Programming Notes | Machine Learning | Probability and Statistics

Continuous Distributions

In the above examples, we have discussed discrete distributions. We know move on to continous distributions and some of the most common continuous distributions. Let's begin with understanding what continuous distributions

What is a Continuous Distribution?

A countinuous distribution is used to describe the probability of a random variable with infinite possible observations. An example of such a variable is the heights and weight measurements. In this notebook we cover the following distributions

Uniform Distribution
Gaussian Distribution
Exponential Distribution
Beta Distribution - a family of distributions

1. Uniform Distribution

The uniform distribution is characterized by equal probability across all possible events on the sample space. For example, what is the probability of picking a number between 10 and 20. This kind of problem can be modeled using a uniform distribution.

Mathematically:

$$ X \sim Uniform_{[a, b]}(p) $$

where:
$a$: lower bound for the interval space
$b$: upper bound for the interval space

Probability Density Function

We can compute the probability of a uniform distribution using the functional form below:

$$ p(x) = \begin{cases} 0 & \text{ for } x < a \\ \frac {1}{b-a} & \text{for } a \leq x \leq b \\ 0 & \text{ for } x> b \end{cases} $$

Below is an example of how to compute the probability density with lower and upper bounds at $10$ and $20$. We compute the probabilities with both analytical and python in-built method.
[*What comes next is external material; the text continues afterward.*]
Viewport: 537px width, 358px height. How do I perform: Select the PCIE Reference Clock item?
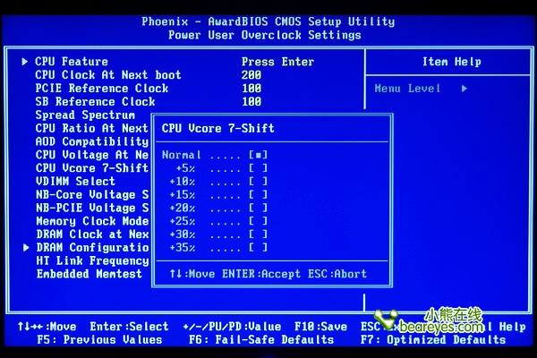(x=101, y=89)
from scipy.stats import uniform
 
uniform_dist = uniform(loc=10, scale=10)
uniform_dist.pdf( x=15 ), 1/(20-10)

(0.1, 0.1)

2. Gaussian Distribution

The gaussian distribution is perhaps the most well known and widely used distribution. The gaussian/normal distribution has some nice properties that allow us to model much of the observation that we encounter naturally with data.

The normal distrbution is mathematically represented as:

$$ X \sim \mathcal{N}(\mu, \sigma^2) $$

where:
$\mu$: is the mean of distribution
$\sigma^2 $: is the variance of the distribution

The normal distribution is widely used because it has some very useful characteristics. A few below are especially useful:

Normal distributions are symmetric around their mean
The mean, median, and mode of a normal distribution are equal
68% of the area of a normal distribution is within one standard deviation of the mean
Approximately 95% of the area of a normal distribution is within two standard deviations of the mean

Probability Density Function

The probability density function is given by the formula below:

$$ f(x) = P(x\ |\ \mu, \sigma^2) = \frac {1}{\sigma \sqrt{2\pi}} e^{\frac {-(x-\mu)^2}{2\sigma^2}} $$

The probability density function for the normal distribution estimates the probability of observing an estimate range of values drawn over the range provided by the normal distribution parameters.

Example:
Given a normal distribution centered at 5 with a standard deviation of 1, what is the probability that within a random draw, a number less than 3 is drawn.

Below is an example of the probability of observing the value 2 from a distribution: $$X \sim \mathcal{N}(\mu = 5, \sigma^2 = 1)$$

from scipy.stats import norm
norm.pdf(x=2, loc=5, scale=1)

0.0044318484119380075

3. Exponential Distribution

Exponential distribution is closely related to the Poisson distribution of the discrete case. Like the Poisson distribution, it takes one parameter $\lambda$ which is the rate of events. The exponential distributions measure the time until an event happens.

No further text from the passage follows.